Diabetes and Heart Disease
If you have diabetes, you are two to four times more likely to have heart disease than someone without diabetes. This higher risk is due to diabetes, but it is also due to other risk factors for heart disease that happen in people with diabetes. But there’s good news. You can help control your health risks by making some changes in your life. You can take steps to reduce your risk of heart disease by half—similar to the risk in people who don’t have diabetes.
Your main risk factors
Three major risk factors for heart disease are high blood sugar, high blood pressure, and high levels of lipids. By keeping risk factors under control, you can help keep your heart and arteries healthy. This may reduce your chances of a heart attack.
Blood sugar. High blood sugar can make artery walls tough and rough. Plaque (waxy material in the blood) can then build up along the artery walls, making it harder for blood to flow through the arteries. Having high blood sugar increases the chances of having high blood pressure and high cholesterol.
Blood pressure. When blood pressure is high all the time it causes your heart to work harder to pump blood. Artery walls become damaged. This increases the risk for plaque build up.
Lipids. The body needs some lipids in the blood to stay healthy. But lipid levels that are too high can damage the artery walls. Lipids include cholesterol and triglycerides. There are two kinds of cholesterol. LDL (“bad”) cholesterol can damage the arteries. But HDL (“good”) cholesterol helps clear LDL cholesterol from the blood vessels. This helps keep the arteries healthy. When blood sugar is high, the level of triglycerides in the blood may also be high. High blood triglyceride levels can cause plaque to form.
Other risk factors
Certain lifestyle factors can increase levels of your blood sugar, blood pressure, and lipids. Such increases raise your risk of heart disease:
Smoking damages the lining of your arteries. This allows plaque to build up in the artery walls. Smoking also constricts (narrows) the arteries. This can raise blood pressure and cause chest pain or angina. Smoking also increases your risk of getting type 2 diabetes.

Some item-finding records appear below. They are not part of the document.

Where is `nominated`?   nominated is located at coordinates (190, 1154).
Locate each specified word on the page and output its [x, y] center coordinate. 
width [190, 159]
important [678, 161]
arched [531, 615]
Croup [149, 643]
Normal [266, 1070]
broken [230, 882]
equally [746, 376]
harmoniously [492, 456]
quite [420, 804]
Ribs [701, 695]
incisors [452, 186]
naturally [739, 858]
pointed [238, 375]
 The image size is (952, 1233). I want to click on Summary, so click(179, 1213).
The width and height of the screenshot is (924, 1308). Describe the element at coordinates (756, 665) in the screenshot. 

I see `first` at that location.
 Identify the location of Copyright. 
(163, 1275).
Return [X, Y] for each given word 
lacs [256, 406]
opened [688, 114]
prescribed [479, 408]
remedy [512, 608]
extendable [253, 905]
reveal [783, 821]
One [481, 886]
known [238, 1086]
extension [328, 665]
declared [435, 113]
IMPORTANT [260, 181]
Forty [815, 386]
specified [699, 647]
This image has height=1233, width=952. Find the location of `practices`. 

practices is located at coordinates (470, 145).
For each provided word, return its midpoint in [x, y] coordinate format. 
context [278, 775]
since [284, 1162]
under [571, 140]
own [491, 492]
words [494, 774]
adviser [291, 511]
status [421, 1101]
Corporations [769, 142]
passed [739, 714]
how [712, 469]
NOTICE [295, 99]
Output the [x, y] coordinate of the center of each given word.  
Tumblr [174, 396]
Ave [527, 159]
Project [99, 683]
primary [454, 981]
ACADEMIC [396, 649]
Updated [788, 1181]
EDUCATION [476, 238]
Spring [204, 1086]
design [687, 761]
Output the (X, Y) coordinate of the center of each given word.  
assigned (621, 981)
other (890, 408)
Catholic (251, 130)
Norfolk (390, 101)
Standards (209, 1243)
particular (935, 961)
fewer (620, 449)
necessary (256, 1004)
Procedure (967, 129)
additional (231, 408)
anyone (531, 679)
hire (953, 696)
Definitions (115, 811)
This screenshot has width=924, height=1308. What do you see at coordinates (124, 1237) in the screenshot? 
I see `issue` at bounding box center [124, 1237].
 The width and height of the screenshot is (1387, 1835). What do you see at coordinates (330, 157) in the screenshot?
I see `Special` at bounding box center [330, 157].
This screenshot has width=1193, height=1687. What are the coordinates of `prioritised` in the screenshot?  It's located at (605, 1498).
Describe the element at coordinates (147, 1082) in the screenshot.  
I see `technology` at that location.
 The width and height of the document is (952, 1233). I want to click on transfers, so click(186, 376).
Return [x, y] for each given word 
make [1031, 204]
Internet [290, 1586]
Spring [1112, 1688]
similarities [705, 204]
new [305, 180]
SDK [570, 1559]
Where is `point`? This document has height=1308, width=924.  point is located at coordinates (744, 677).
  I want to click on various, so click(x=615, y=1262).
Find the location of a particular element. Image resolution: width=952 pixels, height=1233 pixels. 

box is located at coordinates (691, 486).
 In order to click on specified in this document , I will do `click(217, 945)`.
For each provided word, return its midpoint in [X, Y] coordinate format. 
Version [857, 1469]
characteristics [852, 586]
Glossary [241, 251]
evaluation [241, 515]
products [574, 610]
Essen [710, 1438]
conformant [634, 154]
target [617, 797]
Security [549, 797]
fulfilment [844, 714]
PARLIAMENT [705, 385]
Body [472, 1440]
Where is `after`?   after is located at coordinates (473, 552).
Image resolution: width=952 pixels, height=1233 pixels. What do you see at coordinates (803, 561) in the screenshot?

Not being active makes it harder for your heart to do its work. Inactivity is linked to many other risk factors, such as high blood pressure and poor cholesterol levels. Inactivity also increases your risk of getting type 2 diabetes.
Being overweight makes it harder for your body to use insulin. It also makes your heart work too hard. Being overweight is also the main contributor to the development of type 2 diabetes,
Changes you can make
Following a few simple steps can help keep your risk factors under control. Work with your healthcare team to reach your goals.
Quitting smoking could save your life. Smoking damages the lining of the blood vessels and raises blood pressure. Smoking also affects how your body uses insulin. This makes it harder to keep blood sugar under control. If you smoke and need help quitting, talk to your healthcare team.
Testing your blood sugar is the only way to know whether it is under control. Be sure to test your blood sugar yourself. Also get your blood tested in the lab, as directed.
Monitoring your blood pressure and lipid levels can help you achieve safe levels. Visit your healthcare team as scheduled.
Taking medicines as directed can help control blood sugar, blood pressure, blood clotting, and/or cholesterol levels.
Eating right can reduce your risk factors and help you lose weight. Try to limit the amount of processed or refined carbohydrates you eat at one time. Cut back on your total calorie intake. Eat foods low in saturated fat and cholesterol. Eat fiber, including vegetables and whole grains, and cut down on salt. A dietitian or diabetes educator can help form a meal plan that works for you—even if you are on a low budget.
Being active can help reduce your weight, strengthen your heart, and lower your lipid levels and blood pressure. Exercise and activity are good for your whole body. Talk to your healthcare team about increasing your activity safely over time.
Keeping your appointments with your healthcare provider helps you stay healthy. Go in for checkups and lab tests as scheduled.